EXERCISE OBJECTIVE: Pull out every line in the listing that contains the string "pyautogui", and copy each one unchanged.

GIVEN DATA:

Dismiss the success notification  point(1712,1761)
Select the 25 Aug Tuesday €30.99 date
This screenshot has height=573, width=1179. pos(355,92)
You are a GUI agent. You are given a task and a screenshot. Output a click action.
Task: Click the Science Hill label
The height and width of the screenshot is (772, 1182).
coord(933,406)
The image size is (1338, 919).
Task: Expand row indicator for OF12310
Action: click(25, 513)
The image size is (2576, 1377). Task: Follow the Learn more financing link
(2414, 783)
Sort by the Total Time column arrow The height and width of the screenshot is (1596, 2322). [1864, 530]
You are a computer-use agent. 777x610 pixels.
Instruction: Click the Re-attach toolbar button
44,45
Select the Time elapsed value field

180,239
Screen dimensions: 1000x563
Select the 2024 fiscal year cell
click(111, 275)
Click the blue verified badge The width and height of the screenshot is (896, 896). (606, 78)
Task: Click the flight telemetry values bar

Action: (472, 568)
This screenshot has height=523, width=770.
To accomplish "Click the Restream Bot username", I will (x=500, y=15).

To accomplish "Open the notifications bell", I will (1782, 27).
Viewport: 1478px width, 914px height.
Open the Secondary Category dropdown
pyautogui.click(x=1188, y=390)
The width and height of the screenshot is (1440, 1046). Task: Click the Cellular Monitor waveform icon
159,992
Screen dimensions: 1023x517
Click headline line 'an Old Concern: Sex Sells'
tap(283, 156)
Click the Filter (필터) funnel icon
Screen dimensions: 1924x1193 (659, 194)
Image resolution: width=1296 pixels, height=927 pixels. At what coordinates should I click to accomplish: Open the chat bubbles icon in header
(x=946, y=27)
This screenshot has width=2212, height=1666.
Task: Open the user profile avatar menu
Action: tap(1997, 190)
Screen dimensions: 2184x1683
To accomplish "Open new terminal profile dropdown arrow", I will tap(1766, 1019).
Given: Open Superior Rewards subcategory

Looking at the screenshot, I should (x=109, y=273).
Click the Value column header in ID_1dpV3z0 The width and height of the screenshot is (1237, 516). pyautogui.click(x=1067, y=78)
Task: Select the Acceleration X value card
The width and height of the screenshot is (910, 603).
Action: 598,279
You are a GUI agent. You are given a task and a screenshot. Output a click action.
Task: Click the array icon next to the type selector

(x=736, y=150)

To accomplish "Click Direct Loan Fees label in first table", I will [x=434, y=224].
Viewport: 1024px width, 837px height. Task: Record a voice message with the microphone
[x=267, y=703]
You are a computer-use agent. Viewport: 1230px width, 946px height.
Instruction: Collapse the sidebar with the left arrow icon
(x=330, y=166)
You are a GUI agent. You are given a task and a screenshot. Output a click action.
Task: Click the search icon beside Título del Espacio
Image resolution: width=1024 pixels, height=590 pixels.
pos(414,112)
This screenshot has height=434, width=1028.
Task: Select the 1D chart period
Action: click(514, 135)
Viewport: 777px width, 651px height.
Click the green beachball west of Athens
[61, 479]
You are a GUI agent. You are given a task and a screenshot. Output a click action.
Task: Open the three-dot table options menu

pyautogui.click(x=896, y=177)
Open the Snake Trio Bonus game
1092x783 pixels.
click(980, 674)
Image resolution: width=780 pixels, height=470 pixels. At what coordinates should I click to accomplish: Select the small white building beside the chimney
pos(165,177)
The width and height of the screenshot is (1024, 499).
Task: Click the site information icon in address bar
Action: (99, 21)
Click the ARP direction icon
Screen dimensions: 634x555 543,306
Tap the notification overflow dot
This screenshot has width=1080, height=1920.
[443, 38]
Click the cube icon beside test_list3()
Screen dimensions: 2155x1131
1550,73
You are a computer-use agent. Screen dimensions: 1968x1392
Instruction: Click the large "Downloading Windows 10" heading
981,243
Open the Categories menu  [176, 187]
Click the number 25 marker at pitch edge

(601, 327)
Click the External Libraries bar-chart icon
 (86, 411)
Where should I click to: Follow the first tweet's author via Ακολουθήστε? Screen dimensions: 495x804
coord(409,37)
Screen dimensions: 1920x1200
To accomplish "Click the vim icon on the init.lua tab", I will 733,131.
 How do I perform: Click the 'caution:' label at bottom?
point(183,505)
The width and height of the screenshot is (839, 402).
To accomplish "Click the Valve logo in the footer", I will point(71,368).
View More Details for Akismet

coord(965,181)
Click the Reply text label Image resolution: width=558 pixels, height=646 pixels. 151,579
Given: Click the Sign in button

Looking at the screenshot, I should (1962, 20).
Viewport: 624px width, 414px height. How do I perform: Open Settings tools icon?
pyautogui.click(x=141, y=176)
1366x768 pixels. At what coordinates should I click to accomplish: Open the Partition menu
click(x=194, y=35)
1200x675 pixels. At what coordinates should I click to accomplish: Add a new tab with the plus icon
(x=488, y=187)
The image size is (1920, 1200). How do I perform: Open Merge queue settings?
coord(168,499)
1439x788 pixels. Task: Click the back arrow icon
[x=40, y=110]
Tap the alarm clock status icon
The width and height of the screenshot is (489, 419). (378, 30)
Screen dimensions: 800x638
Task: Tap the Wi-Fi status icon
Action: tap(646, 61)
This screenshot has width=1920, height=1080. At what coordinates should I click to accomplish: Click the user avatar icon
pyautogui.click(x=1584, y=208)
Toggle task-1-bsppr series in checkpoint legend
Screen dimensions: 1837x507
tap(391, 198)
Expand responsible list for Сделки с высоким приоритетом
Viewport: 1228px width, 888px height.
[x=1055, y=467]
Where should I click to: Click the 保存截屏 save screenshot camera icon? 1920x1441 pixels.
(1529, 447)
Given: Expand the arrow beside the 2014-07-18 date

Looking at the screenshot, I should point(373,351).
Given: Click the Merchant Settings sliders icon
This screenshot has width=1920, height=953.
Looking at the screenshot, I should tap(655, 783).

PROBLEM SOLUTION:
pyautogui.click(x=1188, y=390)
Click the Value column header in ID_1dpV3z0 The width and height of the screenshot is (1237, 516). pyautogui.click(x=1067, y=78)
pyautogui.click(x=896, y=177)
pyautogui.click(x=141, y=176)
pyautogui.click(x=1584, y=208)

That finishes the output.